Dataset entries:
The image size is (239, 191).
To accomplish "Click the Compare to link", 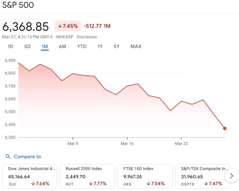I will 27,157.
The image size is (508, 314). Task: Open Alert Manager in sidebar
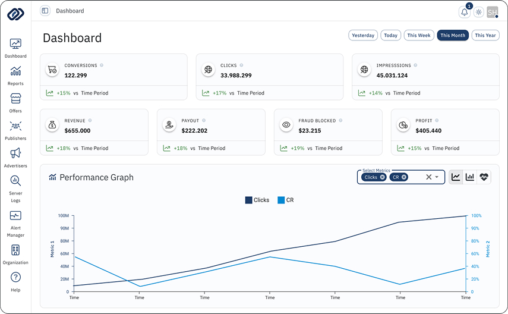click(15, 222)
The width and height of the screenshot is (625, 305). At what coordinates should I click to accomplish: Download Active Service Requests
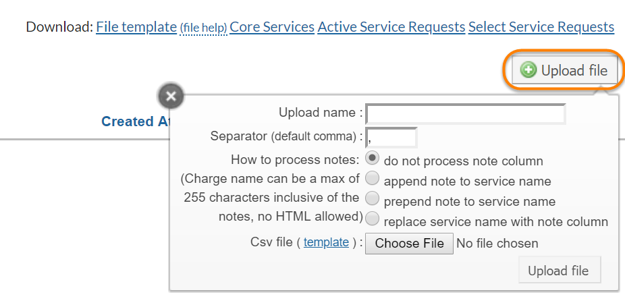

▶ [Description of the task]
Leave the pictures out, then output exactly the lines from the "The image size is (508, 314)." line through the end of the records above, and no others.

▶ [Response below]
The image size is (508, 314). Task: Open Alert Manager in sidebar
click(15, 222)
The width and height of the screenshot is (625, 305). At what coordinates should I click to accomplish: Download Active Service Requests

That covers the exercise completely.